Reproduce the data from the line containing "less [234, 826]" through the end of the data, requests included, and scale every coordinate in the answers by 1.05, rounding each to a whole number with halves rounded up.

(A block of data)
+++
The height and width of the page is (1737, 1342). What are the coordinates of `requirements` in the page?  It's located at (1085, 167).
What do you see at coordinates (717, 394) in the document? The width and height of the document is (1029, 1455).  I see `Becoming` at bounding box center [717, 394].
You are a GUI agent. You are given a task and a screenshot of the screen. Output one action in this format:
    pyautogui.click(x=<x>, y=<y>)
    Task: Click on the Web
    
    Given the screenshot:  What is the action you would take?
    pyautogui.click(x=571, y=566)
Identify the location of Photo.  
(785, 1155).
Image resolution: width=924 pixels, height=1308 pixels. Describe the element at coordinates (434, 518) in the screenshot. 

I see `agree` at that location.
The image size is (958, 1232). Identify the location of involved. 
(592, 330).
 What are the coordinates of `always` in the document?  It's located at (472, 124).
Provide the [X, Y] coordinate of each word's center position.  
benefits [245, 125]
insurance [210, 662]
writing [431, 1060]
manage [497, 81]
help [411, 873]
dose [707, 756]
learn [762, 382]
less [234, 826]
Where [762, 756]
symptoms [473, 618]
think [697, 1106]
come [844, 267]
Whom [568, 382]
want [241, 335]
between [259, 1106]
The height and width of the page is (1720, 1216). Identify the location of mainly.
+++
• _Final result_:
less [246, 867]
Where [800, 794]
symptoms [497, 649]
think [732, 1161]
come [886, 280]
Whom [596, 401]
want [253, 352]
between [272, 1161]
The height and width of the page is (1720, 1216). Identify the location of mainly.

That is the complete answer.